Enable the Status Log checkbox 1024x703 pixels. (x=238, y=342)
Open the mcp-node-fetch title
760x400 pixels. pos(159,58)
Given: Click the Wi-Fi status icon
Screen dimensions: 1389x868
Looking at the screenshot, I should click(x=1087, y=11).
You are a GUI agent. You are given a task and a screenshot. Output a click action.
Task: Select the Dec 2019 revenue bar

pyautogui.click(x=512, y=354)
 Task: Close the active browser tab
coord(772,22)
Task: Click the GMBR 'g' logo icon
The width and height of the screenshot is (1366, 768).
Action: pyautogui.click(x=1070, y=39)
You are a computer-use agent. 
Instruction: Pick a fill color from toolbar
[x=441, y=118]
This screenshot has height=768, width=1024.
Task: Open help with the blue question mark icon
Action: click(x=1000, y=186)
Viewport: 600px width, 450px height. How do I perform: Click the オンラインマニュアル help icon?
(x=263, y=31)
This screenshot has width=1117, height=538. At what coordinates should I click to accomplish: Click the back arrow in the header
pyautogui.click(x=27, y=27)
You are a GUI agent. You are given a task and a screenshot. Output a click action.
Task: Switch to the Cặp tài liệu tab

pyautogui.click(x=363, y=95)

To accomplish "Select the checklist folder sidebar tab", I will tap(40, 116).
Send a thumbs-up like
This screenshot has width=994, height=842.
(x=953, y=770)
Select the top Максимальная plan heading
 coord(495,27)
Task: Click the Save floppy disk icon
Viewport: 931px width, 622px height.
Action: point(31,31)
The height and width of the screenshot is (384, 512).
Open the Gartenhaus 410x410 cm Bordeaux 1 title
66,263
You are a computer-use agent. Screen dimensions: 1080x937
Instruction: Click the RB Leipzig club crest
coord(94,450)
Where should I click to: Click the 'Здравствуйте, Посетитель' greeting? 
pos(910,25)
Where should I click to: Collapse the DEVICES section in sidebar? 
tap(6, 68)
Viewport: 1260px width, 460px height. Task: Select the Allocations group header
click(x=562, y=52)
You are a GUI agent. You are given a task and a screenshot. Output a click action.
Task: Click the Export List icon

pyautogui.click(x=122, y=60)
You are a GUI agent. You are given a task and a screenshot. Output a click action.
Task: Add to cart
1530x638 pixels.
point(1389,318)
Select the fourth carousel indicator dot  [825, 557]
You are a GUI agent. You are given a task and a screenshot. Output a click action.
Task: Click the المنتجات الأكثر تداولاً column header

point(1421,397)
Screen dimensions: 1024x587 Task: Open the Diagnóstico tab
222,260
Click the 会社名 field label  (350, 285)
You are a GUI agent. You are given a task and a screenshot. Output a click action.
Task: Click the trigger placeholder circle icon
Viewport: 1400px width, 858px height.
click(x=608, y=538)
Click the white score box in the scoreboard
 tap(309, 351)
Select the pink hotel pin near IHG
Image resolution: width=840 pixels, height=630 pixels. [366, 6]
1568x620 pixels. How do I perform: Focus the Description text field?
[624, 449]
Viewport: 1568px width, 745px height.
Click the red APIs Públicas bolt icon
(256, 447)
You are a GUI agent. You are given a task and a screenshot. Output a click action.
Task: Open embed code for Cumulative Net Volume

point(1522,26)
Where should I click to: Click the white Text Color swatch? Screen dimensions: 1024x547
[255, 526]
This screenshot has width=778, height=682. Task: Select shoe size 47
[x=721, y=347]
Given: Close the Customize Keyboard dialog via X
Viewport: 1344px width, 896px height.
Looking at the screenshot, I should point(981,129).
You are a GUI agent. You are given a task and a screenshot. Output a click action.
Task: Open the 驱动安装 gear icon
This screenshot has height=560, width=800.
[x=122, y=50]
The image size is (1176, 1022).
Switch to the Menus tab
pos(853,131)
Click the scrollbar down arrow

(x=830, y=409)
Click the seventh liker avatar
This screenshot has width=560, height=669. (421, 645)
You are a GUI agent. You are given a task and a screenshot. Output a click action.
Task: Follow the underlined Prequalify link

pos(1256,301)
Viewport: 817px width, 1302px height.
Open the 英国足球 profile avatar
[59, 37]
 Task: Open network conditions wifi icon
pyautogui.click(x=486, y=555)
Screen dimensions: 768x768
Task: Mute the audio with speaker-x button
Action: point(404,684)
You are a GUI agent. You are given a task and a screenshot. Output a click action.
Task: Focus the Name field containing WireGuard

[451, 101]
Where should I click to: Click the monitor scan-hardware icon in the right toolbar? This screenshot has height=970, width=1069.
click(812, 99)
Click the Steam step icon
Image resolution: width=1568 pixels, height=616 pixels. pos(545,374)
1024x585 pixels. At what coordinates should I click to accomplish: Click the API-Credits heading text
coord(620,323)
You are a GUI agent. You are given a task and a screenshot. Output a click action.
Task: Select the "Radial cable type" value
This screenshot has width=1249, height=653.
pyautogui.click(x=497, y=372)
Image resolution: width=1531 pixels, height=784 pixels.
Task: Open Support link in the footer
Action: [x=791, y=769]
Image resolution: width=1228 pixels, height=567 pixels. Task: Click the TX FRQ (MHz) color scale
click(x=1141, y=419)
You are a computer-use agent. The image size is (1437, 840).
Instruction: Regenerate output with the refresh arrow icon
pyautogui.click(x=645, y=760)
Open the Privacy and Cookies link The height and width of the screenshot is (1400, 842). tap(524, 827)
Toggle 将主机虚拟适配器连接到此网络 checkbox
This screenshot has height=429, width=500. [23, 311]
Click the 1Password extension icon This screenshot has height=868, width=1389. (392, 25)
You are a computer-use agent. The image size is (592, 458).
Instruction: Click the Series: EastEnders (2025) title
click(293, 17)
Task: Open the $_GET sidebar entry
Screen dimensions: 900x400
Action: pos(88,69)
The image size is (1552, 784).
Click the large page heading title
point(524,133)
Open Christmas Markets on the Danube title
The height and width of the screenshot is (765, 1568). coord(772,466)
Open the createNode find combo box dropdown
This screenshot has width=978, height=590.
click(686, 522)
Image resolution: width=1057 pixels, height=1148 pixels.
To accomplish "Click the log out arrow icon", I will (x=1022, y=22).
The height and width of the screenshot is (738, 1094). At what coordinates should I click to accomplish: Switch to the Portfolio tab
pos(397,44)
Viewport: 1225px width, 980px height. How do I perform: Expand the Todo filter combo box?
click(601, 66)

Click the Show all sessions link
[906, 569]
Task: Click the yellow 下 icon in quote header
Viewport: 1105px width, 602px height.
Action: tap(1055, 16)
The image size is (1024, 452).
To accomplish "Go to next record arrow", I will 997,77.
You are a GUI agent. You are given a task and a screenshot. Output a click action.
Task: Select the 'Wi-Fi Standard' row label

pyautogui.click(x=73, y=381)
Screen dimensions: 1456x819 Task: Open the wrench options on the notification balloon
────
### YOUR OBJECTIVE
Transcribe the entire listing above.

### RESPONSE
Enable the Status Log checkbox 1024x703 pixels. (x=238, y=342)
Open the mcp-node-fetch title
760x400 pixels. pos(159,58)
Given: Click the Wi-Fi status icon
Screen dimensions: 1389x868
Looking at the screenshot, I should click(x=1087, y=11).
You are a GUI agent. You are given a task and a screenshot. Output a click action.
Task: Select the Dec 2019 revenue bar

pyautogui.click(x=512, y=354)
 Task: Close the active browser tab
coord(772,22)
Task: Click the GMBR 'g' logo icon
The width and height of the screenshot is (1366, 768).
Action: pyautogui.click(x=1070, y=39)
You are a computer-use agent. 
Instruction: Pick a fill color from toolbar
[x=441, y=118]
This screenshot has height=768, width=1024.
Task: Open help with the blue question mark icon
Action: click(x=1000, y=186)
Viewport: 600px width, 450px height. How do I perform: Click the オンラインマニュアル help icon?
(x=263, y=31)
This screenshot has width=1117, height=538. At what coordinates should I click to accomplish: Click the back arrow in the header
pyautogui.click(x=27, y=27)
You are a GUI agent. You are given a task and a screenshot. Output a click action.
Task: Switch to the Cặp tài liệu tab

pyautogui.click(x=363, y=95)

To accomplish "Select the checklist folder sidebar tab", I will tap(40, 116).
Send a thumbs-up like
This screenshot has width=994, height=842.
(x=953, y=770)
Select the top Максимальная plan heading
 coord(495,27)
Task: Click the Save floppy disk icon
Viewport: 931px width, 622px height.
Action: point(31,31)
The height and width of the screenshot is (384, 512).
Open the Gartenhaus 410x410 cm Bordeaux 1 title
66,263
You are a computer-use agent. Screen dimensions: 1080x937
Instruction: Click the RB Leipzig club crest
coord(94,450)
Where should I click to: Click the 'Здравствуйте, Посетитель' greeting? 
pos(910,25)
Where should I click to: Collapse the DEVICES section in sidebar? 
tap(6, 68)
Viewport: 1260px width, 460px height. Task: Select the Allocations group header
click(x=562, y=52)
You are a GUI agent. You are given a task and a screenshot. Output a click action.
Task: Click the Export List icon

pyautogui.click(x=122, y=60)
You are a GUI agent. You are given a task and a screenshot. Output a click action.
Task: Add to cart
1530x638 pixels.
point(1389,318)
Select the fourth carousel indicator dot  [825, 557]
You are a GUI agent. You are given a task and a screenshot. Output a click action.
Task: Click the المنتجات الأكثر تداولاً column header

point(1421,397)
Screen dimensions: 1024x587 Task: Open the Diagnóstico tab
222,260
Click the 会社名 field label  (350, 285)
You are a GUI agent. You are given a task and a screenshot. Output a click action.
Task: Click the trigger placeholder circle icon
Viewport: 1400px width, 858px height.
click(x=608, y=538)
Click the white score box in the scoreboard
 tap(309, 351)
Select the pink hotel pin near IHG
Image resolution: width=840 pixels, height=630 pixels. [366, 6]
1568x620 pixels. How do I perform: Focus the Description text field?
[624, 449]
Viewport: 1568px width, 745px height.
Click the red APIs Públicas bolt icon
(256, 447)
You are a GUI agent. You are given a task and a screenshot. Output a click action.
Task: Open embed code for Cumulative Net Volume

point(1522,26)
Where should I click to: Click the white Text Color swatch? Screen dimensions: 1024x547
[255, 526]
This screenshot has width=778, height=682. Task: Select shoe size 47
[x=721, y=347]
Given: Close the Customize Keyboard dialog via X
Viewport: 1344px width, 896px height.
Looking at the screenshot, I should point(981,129).
You are a GUI agent. You are given a task and a screenshot. Output a click action.
Task: Open the 驱动安装 gear icon
This screenshot has height=560, width=800.
[x=122, y=50]
The image size is (1176, 1022).
Switch to the Menus tab
pos(853,131)
Click the scrollbar down arrow

(x=830, y=409)
Click the seventh liker avatar
This screenshot has width=560, height=669. (421, 645)
You are a GUI agent. You are given a task and a screenshot. Output a click action.
Task: Follow the underlined Prequalify link

pos(1256,301)
Viewport: 817px width, 1302px height.
Open the 英国足球 profile avatar
[59, 37]
 Task: Open network conditions wifi icon
pyautogui.click(x=486, y=555)
Screen dimensions: 768x768
Task: Mute the audio with speaker-x button
Action: point(404,684)
You are a GUI agent. You are given a task and a screenshot. Output a click action.
Task: Focus the Name field containing WireGuard

[451, 101]
Where should I click to: Click the monitor scan-hardware icon in the right toolbar? This screenshot has height=970, width=1069.
click(812, 99)
Click the Steam step icon
Image resolution: width=1568 pixels, height=616 pixels. pos(545,374)
1024x585 pixels. At what coordinates should I click to accomplish: Click the API-Credits heading text
coord(620,323)
You are a GUI agent. You are given a task and a screenshot. Output a click action.
Task: Select the "Radial cable type" value
This screenshot has width=1249, height=653.
pyautogui.click(x=497, y=372)
Image resolution: width=1531 pixels, height=784 pixels.
Task: Open Support link in the footer
Action: [x=791, y=769]
Image resolution: width=1228 pixels, height=567 pixels. Task: Click the TX FRQ (MHz) color scale
click(x=1141, y=419)
You are a computer-use agent. The image size is (1437, 840).
Instruction: Regenerate output with the refresh arrow icon
pyautogui.click(x=645, y=760)
Open the Privacy and Cookies link The height and width of the screenshot is (1400, 842). tap(524, 827)
Toggle 将主机虚拟适配器连接到此网络 checkbox
This screenshot has height=429, width=500. [23, 311]
Click the 1Password extension icon This screenshot has height=868, width=1389. (392, 25)
You are a computer-use agent. The image size is (592, 458).
Instruction: Click the Series: EastEnders (2025) title
click(293, 17)
Task: Open the $_GET sidebar entry
Screen dimensions: 900x400
Action: pos(88,69)
The image size is (1552, 784).
Click the large page heading title
point(524,133)
Open Christmas Markets on the Danube title
The height and width of the screenshot is (765, 1568). coord(772,466)
Open the createNode find combo box dropdown
This screenshot has width=978, height=590.
click(686, 522)
Image resolution: width=1057 pixels, height=1148 pixels.
To accomplish "Click the log out arrow icon", I will (x=1022, y=22).
The height and width of the screenshot is (738, 1094). At what coordinates should I click to accomplish: Switch to the Portfolio tab
pos(397,44)
Viewport: 1225px width, 980px height. How do I perform: Expand the Todo filter combo box?
click(601, 66)

Click the Show all sessions link
[906, 569]
Task: Click the yellow 下 icon in quote header
Viewport: 1105px width, 602px height.
Action: tap(1055, 16)
The image size is (1024, 452).
To accomplish "Go to next record arrow", I will 997,77.
You are a GUI agent. You are given a task and a screenshot. Output a click action.
Task: Select the 'Wi-Fi Standard' row label

pyautogui.click(x=73, y=381)
Screen dimensions: 1456x819 Task: Open the wrench options on the notification balloon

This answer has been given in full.